We also like to make Tonkatsu (pork is used traditionally instead of chicken). Either way, this recipe is really easy to make and is very satisfying. Yes it is fried. At our house where the kids are trying to pack in some calories this is a great thing. The thing to know about frying food is that it doesn’t have to be greasy at all when you are done. The key is in cooking at the proper temperature, and there is really no way to know that for sure without a deep fry thermometer. There are many kinds out there and the one I have is a deep fry/ candy version. I use it every time I’m frying something to make sure I am at the right temperature and maintaining it. It is a great kitchen tool to have and mine only cost $10.
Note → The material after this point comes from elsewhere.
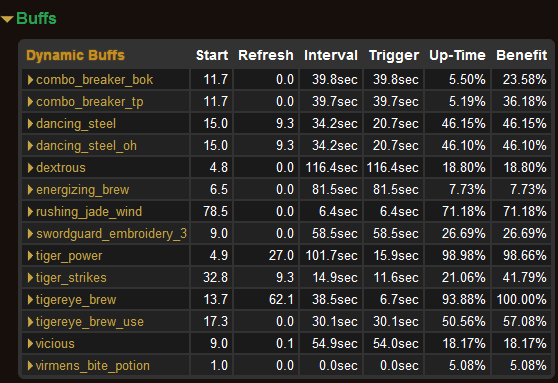Image resolution: width=558 pixels, height=383 pixels.
Task: Expand the dextrous buff triangle
Action: point(31,168)
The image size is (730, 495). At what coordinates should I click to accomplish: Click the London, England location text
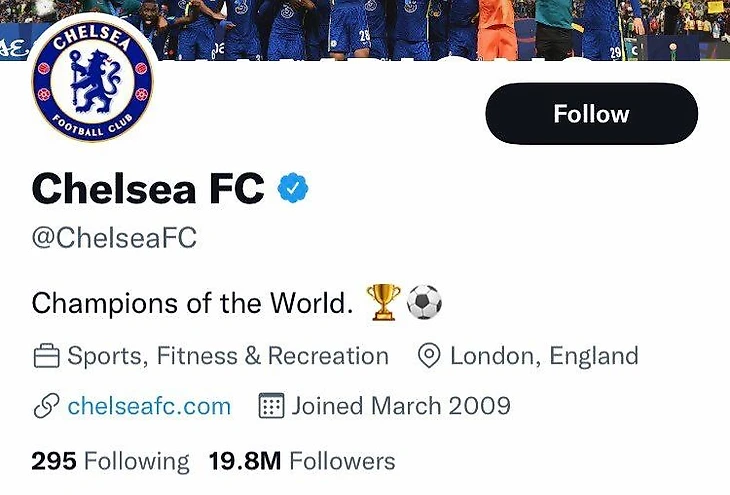[544, 356]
The sauce itself is a modified ketchup with a twist and is a little spicy, sweet and sour. You can use it sparingly since it packs a significant punch and a little goes a long way. Just ask my husband who drenched his chicken and then made a few funny faces. I’ll admit, the sauce is more for me. My boys dipped theirs just in regular old ketchup.
Chicken Katsu aka Ninja Fried Chicken
4 boneless, skinless chicken breasts
4 tablespoons all-purpose flour
1/2 teaspoon kosher salt
1/2 teaspoon freshly ground black pepper
1 large egg
1 tablespoon water
2 cups Panko (Japanese style) bread crumbs
Canola oil for frying
Place a large piece of plastic wrap on a clean work surface and sprinkle it lightly with some water. Place a chicken breast on one half of the plastic wrap and fold the other half over it so it is in the center of a square of plastic wrap (alternately you could use a gallon plastic ziptop bag). Use a kitchen mallet or flat bottom of a frying pan (or even a rolling pin) to pound the chicken to about 1/2-inch thickness. Repeat the process with each chicken breast.
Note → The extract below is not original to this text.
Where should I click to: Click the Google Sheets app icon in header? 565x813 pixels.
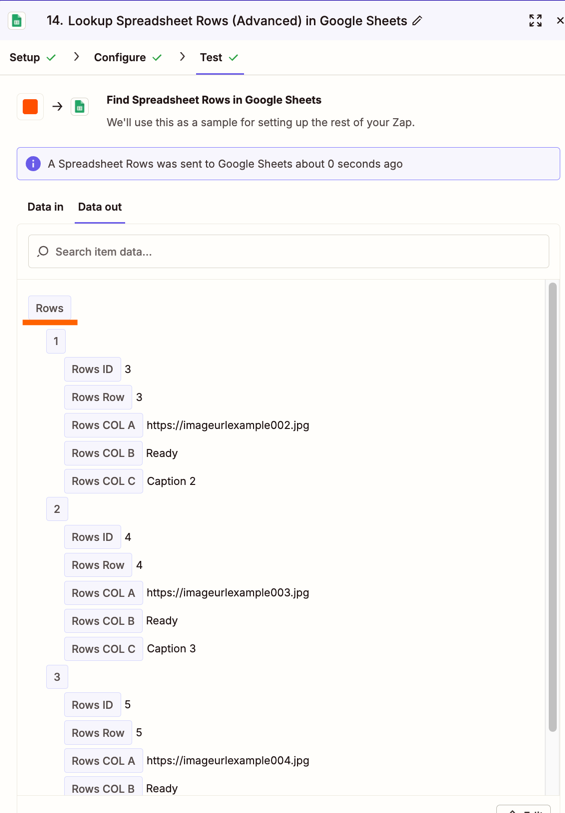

Set up your breading station by placing the flour, salt and pepper in a shallow disk and stirring them together to combine. In another shallow dish whisk the egg together with the water. Then in another shallow dish (or gallon ziptop bag) place the Panko bread crumbs. Dip each chicken breast on both sides into the flour, shake off the excess, dip it in the egg with one hand, then use your dry hand to dip it in the bread crumbs, coating both sides thoroughly and pressing the crumbs into the chicken to get a nice coating. Place breaded chicken breasts onto a clean plate and repeat the process with the remaining pieces and set aside.
In a large pan with high sides, place about 1-inch of oil for frying. Start heating the oil over medium-low heat to about 375 degrees F – when the oil is ready it will shimmer and a small piece of the panko bread crumbs can be used to test the temperature. It should sizzle as soon as it is dropped in the oil. Cook the chicken breasts in batches, two at a time since they will be quite large when pounded out, and fry them for about 2 minutes per side or until a deep golden color on each side. Remove them from the oil and place they cooked chicken on a large, paper towel lined platter. Repeat with the remaining chicken pieces. When ready to serve slice the chicken breasts into strips and serve with the sauce.
1 cup ketchup
2 tablespoons Worcestershire sauce
2 tablespoons soy sauce
2 teaspoons Dijon mustard
1/4 cup dark brown sugar
pinch of ground allspice (optional)
Whisk together in a small saucepan and bring to a simmer over low heat and allow to simmer for 5 minutes or until the mixture is smooth and all the sugar is melted and ingredients are combined. Set aside and serve slightly warm or at room temperature.